TheEndHasNoEnd said:


> Jfl at everyone calling this lifefuel
> Look at how short his arms look after
> LL is a pipedream unless u have long arms for ur height, the most u should get is a height equal to wingspan
> Not to mention how disproportionate his torso looks too


----------



## Deleted member 9699 (Jan 8, 2021)

MakinItHappen said:


> This is too true.
> 
> Ive always read faggots on here and lookism.net talk to me about how getting this done will fuck your mobility up for life and all this other shit, even if it's below 4inches and then these similar twats also talk to me about losing your erectile function by widening your cock and shit. It's so fucking typical of these places to have high inhibition pussies who have manufactured excuses in their minds and that then project those dumb belief systems onto you. I feel to PUNCH THEM HAAARD, POW, BANG. You you go you mother fucker. DOn't bring me into your world of wussie.


bro dont get excited
lengthening past 6cm will increase the risk of complications

so many oldcels on limblengtheningforum complain about pain. it's no joke, it's a shit surgery. 

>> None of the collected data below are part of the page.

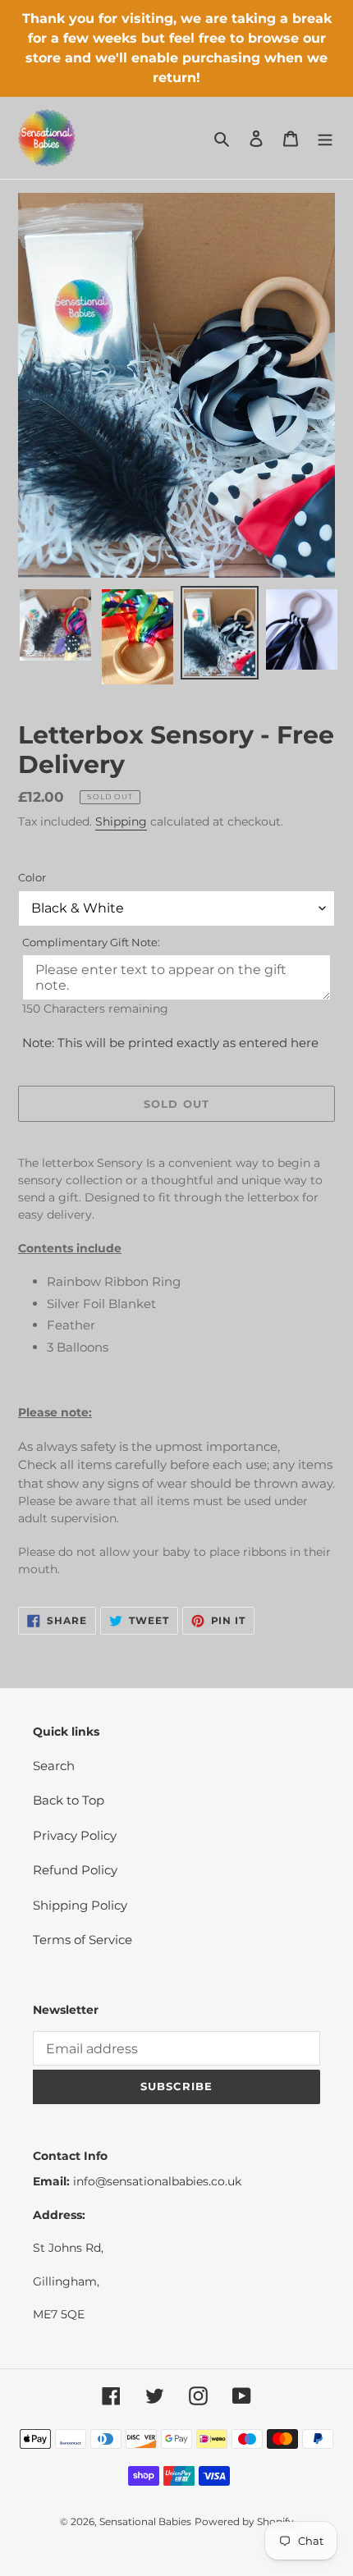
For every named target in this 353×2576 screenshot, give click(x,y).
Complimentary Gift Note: (91, 942)
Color (32, 877)
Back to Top (68, 1800)
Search (54, 1765)
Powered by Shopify (244, 2521)
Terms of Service (82, 1939)
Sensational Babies (145, 2521)
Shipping (121, 821)
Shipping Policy (80, 1905)
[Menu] (325, 138)
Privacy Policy (75, 1835)
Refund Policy (75, 1870)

if i could afford it later i will probably get 5cm on tibias, but it's a pretty gnarly surgery bro lol.... your mobility will decrease significantly for every cm you go past 5cm.


----------



## NorwoodStyle (Jan 8, 2021)

LL only with top 2 or 3 surgeons ngl
I personally wouldn't do it with anyone other than Paley, and no more than the 3-4 inches option. 4 is an absolute max and a gamble, especially if you wanna gymcel afterwards and keep 90% mobility.
Other surgeons are cope. Ending up in a wheelchair and that crap talk is also cope if you go along these guidelines.
Now brb I just need 200k shekels.


----------



## gai_saber (Jan 8, 2021)

NorwoodStyle said:


> LL only with top 2 or 3 surgeons ngl
> I personally wouldn't do it with anyone other than Paley, and no more than the 3-4 inches option. 4 is an absolute max and a gamble, especially if you wanna gymcel afterwards and keep 90% mobility.
> Other surgeons are cope. Ending up in a wheelchair and that crap talk is also cope if you go along these guidelines.
> Now brb I just need 200k shekels.


From looking around, Paley is obviously very good, Giotikas in Greece seems good, and Dr. Mangal Parihar who trained under Paley. Out of these three, Parihar seems to be the cheapest. There is a sub-forum on the limb-lengthening website that lists tons of doctors: http://www.limblengtheningforum.com/index.php?board=6.0. There is also plenty of other info, more than on this site, about LL on this site -- there are plenty of diaries of people who went through LL there. Though, this site is probably well known here. @MakinItHappen


----------



## Deleted member 9699 (Jan 8, 2021)

NorwoodStyle said:


> LL only with top 2 or 3 surgeons ngl
> I personally wouldn't do it with anyone other than Paley, and no more than the 3-4 inches option. 4 is an absolute max and a gamble, especially if you wanna gymcel afterwards and keep 90% mobility.
> Other surgeons are cope. Ending up in a wheelchair and that crap talk is also cope if you go along these guidelines.
> Now brb I just need 200k shekels.


It's not a difficult surgery to do technically, but a lot of doctors aren't as experienced. I think Dr. Halil Budru in Turkey is a decent choice, as well as Giotikas in Greece. Donghoon Lee is in the upper-end cost-wise, but also he is really great at what he does. I definitely think Dr. Lee should be everyone's #1 choice.


----------



## poloralf (Jan 8, 2021)

TheEndHasNoEnd said:


> That's 2-3inches taken away from your arm length and taken away from your spine
> 2-3 inches is a fuck ton dude, even between people
> Now imagine the visual difference to something much smaller like arms and torso


Cope, from mma stats of fighter you get the most random fucking proportions, some have looong arms others short af torso yet they all look normal


----------



## Pumanator (Jan 8, 2021)

Even if his proportions are off i am sure a non pslers won't notice it. And if he is lucky enough that he didn't have any complications long- and short term its worth. With soles and good shoes he can even get above 185cm.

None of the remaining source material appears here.